Benefits of Incorporation of Company:

  1. Company is an entrepreneur artificial body with perpetual succession.
  2. It is independent of its directors and Shareholders.
  3. The liabilities of shareholders of the company are limited to the extent of their Shareholdings in the company.
  4. The Board of Directors have full control over the business of the Company even without 100% (but over 50%) shareholding. Particularly beneficial to projects where large capital investment is required. Also beneficial for non-residents & foreign investors owned projects where 100% shareholding is not permissible due to Sectoral Cap.

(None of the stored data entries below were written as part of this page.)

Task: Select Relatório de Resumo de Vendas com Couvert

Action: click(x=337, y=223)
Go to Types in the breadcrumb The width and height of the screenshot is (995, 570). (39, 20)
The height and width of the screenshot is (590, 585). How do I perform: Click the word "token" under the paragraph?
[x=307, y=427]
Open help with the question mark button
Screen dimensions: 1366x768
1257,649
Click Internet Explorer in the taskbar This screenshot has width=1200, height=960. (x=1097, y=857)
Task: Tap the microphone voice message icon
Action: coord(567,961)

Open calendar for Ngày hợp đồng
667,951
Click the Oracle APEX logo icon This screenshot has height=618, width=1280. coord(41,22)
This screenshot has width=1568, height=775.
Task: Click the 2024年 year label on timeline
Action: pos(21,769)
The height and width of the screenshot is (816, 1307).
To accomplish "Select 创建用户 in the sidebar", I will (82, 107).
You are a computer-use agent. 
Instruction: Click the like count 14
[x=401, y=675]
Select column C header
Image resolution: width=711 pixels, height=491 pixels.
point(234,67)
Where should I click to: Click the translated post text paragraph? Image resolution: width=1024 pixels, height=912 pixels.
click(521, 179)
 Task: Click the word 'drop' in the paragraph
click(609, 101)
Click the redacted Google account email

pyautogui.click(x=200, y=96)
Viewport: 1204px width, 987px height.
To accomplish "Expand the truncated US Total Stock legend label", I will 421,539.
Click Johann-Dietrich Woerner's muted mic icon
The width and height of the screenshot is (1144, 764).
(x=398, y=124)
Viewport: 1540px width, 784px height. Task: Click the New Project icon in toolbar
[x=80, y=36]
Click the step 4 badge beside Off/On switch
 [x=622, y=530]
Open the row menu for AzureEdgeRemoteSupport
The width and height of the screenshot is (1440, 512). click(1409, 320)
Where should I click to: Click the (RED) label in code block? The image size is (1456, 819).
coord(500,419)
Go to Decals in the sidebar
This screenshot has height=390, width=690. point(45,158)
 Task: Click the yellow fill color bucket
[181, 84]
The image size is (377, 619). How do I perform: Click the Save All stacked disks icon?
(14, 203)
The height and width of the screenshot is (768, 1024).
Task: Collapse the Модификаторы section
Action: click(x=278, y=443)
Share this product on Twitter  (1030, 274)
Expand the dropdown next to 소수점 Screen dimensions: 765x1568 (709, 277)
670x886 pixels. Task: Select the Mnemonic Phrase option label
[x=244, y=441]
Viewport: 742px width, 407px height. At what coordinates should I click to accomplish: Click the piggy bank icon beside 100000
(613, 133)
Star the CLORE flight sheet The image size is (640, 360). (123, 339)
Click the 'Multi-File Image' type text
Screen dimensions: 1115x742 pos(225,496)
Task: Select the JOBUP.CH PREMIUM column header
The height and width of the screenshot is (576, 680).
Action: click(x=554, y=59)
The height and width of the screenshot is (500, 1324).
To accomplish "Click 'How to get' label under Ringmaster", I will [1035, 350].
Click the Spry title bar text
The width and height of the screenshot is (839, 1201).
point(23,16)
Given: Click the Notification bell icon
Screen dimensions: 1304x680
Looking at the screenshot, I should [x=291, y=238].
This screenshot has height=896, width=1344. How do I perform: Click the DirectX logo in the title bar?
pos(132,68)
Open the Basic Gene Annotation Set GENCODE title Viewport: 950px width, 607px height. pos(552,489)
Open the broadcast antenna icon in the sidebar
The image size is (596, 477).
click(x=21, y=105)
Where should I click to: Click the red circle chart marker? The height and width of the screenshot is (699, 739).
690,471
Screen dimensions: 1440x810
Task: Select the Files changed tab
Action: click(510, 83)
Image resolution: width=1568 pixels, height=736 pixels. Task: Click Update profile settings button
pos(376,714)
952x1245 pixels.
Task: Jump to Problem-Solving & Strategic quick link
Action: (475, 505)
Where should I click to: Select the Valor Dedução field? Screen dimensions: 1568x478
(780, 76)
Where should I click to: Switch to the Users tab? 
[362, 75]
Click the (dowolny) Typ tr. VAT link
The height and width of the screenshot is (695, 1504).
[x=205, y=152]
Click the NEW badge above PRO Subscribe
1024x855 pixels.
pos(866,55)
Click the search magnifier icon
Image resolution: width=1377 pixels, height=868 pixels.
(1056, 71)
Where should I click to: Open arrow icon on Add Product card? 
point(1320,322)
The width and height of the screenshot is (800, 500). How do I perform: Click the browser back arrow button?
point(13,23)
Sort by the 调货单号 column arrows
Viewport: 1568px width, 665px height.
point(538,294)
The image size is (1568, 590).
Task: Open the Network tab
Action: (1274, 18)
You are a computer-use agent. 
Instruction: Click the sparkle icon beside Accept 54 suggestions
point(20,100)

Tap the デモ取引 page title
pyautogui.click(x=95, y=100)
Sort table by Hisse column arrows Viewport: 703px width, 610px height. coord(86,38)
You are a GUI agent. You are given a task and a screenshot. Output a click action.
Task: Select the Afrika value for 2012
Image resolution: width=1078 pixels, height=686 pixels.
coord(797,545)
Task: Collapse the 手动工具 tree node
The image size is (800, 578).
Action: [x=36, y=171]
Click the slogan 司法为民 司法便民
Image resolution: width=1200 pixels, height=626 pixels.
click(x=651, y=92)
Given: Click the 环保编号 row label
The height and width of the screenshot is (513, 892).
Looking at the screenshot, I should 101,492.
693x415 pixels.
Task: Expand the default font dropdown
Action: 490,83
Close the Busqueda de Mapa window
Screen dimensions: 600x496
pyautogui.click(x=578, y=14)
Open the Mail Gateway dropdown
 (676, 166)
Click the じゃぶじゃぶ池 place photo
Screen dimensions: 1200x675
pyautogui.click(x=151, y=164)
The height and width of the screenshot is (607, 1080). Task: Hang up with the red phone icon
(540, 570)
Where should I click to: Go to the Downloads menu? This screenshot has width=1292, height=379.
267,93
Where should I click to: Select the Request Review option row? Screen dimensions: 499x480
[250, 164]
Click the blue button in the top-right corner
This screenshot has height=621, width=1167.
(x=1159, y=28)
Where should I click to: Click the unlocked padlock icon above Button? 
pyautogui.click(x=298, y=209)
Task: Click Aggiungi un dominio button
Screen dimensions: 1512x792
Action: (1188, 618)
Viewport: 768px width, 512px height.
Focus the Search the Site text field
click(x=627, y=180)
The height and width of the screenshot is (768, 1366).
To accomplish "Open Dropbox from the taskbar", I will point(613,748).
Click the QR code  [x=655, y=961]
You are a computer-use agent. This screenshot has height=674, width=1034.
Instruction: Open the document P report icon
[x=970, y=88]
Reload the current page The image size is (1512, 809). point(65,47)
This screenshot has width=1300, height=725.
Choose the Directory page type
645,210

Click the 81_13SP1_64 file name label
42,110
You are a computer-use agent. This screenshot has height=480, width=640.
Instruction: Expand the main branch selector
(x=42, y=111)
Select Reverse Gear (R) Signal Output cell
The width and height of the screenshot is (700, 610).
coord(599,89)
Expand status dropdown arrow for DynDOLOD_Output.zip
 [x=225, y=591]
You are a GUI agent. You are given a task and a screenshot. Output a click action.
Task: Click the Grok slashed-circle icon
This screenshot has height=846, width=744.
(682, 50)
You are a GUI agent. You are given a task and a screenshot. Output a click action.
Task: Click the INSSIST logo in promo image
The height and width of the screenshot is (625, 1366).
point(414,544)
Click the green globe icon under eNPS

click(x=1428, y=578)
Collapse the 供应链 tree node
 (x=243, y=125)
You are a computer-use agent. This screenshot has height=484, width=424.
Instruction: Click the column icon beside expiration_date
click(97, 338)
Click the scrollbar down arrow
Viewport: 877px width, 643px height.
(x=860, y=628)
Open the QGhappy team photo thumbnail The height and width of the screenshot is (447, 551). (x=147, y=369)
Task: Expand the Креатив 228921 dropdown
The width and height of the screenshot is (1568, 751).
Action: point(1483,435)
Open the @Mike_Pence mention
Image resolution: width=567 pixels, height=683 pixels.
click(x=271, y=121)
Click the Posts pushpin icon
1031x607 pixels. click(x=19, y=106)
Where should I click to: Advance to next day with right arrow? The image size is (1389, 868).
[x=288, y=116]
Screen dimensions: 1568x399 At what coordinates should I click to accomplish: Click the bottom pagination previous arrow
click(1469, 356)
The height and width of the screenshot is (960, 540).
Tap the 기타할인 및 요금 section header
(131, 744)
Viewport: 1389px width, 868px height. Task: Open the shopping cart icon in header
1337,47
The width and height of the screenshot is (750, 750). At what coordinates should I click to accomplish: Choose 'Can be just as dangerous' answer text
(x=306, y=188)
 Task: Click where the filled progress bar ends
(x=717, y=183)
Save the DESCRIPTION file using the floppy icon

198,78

Requisites for incorporation of Company:

  1. The minimum no. of Shareholders in private limited Company is two and seven for public limited company.
  2. The maximum no. of shareholders in the Private limited company cannot exceed 200. There is no limit on the maximum no. of shareholders in public limited company.
  3. The minimum no. of directors in a private limited company are two and for a public limited company are three.
  4. The maximum no. of directors can be fifteen.
  5. There is no minimum paid up Capital requirements (Previously it was Rs. One Lac.)
  6. The Company must have a Registered Official.
  7. The Company must have its own Memorandum and Articles of Association which is the Charter of the Company.
  8. The Articles of Association defines the internal regulation of the company and its management.
  9. Every director of the company, whether Indian and foreigner must get the Director Identification No. (DIN) and Digital Signature Certificate (DSC). DSC is digital equivalent of normal written signature.
  10. The address of the registered office premises can be commercial/ industrial/ residential where the communication can be received.
  11. One of the directors must stay in India for at least 182 days during the financial year.